Moral evaluations represent an important concept that has social validity, or the characteristic of being socially important, given the ongoing tendency of the public to evaluate substance misuse as an immoral behavior. This study introduces a measure of moral evaluations that could be useful in studying the nature of moral-relevance models. With further development, the measure in this study could be used to examine potential associations between moral evaluations and stigma/discrimination against patients who misuse substances.

Even if studies find a positive association between increased moral evaluations of substance misuse and discrimination, it is critical for researchers to appreciate that there may be variables that moderate this relationship. There are numerous variables that may be relevant to such a relationship. One concept could be termed moral prognosis which could involve a continuum that, on one extreme, sees moral character as fixed and unchanging and, on the other extreme, believes that people are capable of profound moral transformation. A health professional who evaluated substance morally but held an optimistic moral prognosis would potentially be optimistic about the patient’s likelihood of recovery and could provide treatment absent of discrimination, particularly if the health professional believed that moral transformation could be facilitated through appropriate clinical care.

Another variable could include moral compassion, which could involve the tendency to perceive those who are perceived to have poor moral character as deserving of compassionate treatment and concern. These variables could have implications for the relationship between moral evaluations and discrimination.

- WHAT YOU SHOULD DO -
Condense the paragraph of the text on moral evaluations of substance misuse that begins "Even if studies find" into a short bulleted list that keeps its main facts. Rely only on the text on moral evaluations of substance misuse.

- INFORMATION SUPPLIED -
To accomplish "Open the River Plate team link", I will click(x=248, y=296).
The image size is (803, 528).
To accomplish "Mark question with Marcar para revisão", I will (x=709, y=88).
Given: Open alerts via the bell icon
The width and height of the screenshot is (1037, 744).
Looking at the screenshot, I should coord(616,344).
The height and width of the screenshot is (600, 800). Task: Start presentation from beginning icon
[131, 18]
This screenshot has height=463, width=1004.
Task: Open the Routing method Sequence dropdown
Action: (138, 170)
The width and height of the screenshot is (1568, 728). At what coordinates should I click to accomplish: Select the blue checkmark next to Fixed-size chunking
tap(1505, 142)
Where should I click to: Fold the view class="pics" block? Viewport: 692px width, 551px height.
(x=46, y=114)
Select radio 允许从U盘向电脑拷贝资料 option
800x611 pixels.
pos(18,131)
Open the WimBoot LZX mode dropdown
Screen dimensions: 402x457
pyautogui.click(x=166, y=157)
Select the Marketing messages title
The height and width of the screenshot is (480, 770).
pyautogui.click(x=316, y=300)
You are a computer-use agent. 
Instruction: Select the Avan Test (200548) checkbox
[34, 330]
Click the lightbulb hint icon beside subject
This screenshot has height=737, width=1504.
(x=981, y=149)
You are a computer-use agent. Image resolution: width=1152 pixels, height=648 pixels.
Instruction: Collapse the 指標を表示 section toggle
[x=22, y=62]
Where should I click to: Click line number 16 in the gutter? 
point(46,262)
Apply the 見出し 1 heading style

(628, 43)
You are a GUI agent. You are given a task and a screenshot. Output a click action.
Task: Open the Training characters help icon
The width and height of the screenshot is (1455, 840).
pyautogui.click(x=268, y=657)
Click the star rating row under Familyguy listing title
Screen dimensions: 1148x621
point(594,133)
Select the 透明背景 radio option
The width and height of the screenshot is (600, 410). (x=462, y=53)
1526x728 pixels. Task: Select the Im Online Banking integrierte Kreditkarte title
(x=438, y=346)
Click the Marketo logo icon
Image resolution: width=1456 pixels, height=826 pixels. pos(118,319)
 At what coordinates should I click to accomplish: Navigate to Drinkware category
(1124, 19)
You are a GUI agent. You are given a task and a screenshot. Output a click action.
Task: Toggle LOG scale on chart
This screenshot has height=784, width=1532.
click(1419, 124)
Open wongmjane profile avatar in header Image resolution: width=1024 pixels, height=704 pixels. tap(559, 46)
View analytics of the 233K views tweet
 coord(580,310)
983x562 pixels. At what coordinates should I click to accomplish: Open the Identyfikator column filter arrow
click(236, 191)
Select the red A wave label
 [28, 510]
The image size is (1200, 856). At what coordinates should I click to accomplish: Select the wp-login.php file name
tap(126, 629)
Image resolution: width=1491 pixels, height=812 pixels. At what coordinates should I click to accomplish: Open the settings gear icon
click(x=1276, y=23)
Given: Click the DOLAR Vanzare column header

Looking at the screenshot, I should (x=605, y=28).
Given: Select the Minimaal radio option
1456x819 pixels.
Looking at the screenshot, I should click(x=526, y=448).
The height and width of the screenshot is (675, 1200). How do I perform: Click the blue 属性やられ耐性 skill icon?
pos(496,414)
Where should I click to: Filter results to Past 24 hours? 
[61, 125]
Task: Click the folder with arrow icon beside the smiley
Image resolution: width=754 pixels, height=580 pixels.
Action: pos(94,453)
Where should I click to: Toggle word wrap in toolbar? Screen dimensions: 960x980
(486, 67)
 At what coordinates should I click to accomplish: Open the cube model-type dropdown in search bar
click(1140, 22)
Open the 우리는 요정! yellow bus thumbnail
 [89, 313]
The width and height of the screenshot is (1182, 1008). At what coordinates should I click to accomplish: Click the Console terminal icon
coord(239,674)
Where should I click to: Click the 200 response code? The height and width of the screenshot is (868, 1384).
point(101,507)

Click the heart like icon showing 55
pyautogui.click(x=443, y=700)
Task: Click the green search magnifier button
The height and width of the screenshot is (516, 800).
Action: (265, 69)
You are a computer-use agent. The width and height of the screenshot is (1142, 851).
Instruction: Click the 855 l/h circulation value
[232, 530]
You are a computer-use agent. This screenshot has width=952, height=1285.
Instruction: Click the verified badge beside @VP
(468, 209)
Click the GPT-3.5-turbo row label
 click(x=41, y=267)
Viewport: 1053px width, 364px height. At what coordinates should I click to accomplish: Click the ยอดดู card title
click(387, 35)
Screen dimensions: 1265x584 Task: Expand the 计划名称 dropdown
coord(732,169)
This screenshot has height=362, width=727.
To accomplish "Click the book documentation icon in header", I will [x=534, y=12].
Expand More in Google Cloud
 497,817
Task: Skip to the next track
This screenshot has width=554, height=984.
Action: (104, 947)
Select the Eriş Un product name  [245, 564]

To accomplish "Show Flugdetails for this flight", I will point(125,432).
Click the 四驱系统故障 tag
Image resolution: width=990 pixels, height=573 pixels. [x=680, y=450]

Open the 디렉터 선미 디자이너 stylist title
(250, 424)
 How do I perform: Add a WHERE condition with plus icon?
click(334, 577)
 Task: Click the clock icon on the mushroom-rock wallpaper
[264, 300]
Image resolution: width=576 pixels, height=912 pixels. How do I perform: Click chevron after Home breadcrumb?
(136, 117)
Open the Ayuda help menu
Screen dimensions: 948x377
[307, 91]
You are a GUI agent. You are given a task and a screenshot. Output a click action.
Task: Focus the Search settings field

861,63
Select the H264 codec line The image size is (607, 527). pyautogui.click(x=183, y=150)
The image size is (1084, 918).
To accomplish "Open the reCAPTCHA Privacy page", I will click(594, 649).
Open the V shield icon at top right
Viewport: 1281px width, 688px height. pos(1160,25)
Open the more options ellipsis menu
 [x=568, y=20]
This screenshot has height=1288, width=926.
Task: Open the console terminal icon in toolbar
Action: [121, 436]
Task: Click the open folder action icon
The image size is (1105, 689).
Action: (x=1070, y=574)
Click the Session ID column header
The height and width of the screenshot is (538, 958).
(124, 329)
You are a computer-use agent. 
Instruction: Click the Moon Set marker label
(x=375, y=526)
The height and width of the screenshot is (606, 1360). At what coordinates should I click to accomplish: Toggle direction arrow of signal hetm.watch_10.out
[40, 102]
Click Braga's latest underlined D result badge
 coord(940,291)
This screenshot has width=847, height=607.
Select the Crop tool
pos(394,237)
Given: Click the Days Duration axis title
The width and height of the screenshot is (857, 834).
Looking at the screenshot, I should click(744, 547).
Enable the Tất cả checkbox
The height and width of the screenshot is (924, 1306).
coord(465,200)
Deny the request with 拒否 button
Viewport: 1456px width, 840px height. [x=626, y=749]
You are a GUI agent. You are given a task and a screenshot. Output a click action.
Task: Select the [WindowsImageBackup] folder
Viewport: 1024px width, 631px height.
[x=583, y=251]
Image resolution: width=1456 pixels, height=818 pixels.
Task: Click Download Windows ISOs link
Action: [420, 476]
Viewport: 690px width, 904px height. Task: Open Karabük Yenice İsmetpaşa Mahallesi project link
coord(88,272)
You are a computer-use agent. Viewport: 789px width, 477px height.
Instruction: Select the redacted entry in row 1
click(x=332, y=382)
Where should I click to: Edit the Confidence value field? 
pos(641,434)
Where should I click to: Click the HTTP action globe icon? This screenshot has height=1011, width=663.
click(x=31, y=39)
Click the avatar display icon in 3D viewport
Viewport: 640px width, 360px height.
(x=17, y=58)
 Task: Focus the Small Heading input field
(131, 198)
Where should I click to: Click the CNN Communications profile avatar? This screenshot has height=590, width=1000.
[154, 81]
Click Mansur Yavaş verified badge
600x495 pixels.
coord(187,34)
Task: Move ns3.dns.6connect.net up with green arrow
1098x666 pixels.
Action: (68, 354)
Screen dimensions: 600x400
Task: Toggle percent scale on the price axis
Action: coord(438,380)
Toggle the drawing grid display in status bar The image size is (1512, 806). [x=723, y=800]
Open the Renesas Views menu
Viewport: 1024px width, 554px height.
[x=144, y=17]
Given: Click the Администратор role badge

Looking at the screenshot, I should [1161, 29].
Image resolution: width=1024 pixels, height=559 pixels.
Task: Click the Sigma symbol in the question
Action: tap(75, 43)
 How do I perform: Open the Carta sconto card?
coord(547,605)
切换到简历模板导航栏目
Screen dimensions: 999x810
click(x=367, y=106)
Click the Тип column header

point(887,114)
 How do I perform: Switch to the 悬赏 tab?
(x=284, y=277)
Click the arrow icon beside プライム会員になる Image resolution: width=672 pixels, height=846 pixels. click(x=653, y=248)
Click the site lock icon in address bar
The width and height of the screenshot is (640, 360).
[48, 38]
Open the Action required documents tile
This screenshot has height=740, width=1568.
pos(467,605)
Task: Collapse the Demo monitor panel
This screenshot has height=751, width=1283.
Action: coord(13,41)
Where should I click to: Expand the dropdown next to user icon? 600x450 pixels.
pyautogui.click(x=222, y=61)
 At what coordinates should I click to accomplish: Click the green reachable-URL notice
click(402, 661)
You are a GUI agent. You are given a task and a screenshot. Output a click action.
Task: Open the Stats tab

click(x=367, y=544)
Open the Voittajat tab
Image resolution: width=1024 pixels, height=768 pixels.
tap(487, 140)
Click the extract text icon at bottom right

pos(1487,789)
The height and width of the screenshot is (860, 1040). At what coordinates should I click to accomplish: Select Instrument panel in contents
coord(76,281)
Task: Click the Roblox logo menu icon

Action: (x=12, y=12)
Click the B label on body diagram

- WRITTEN ANSWER -
- Even if studies link stronger moral evaluations of substance misuse to discrimination, researchers should recognize that other variables may moderate this relationship.
- One such variable, moral prognosis, could be a continuum. At one end, moral character is seen as fixed and unchanging. At the other, people are believed capable of profound moral transformation.
- A health professional who evaluates substance misuse morally but holds an optimistic moral prognosis might be optimistic about a patient's recovery and could treat the patient without discrimination. This is especially likely if the professional believes appropriate clinical care can facilitate moral transformation.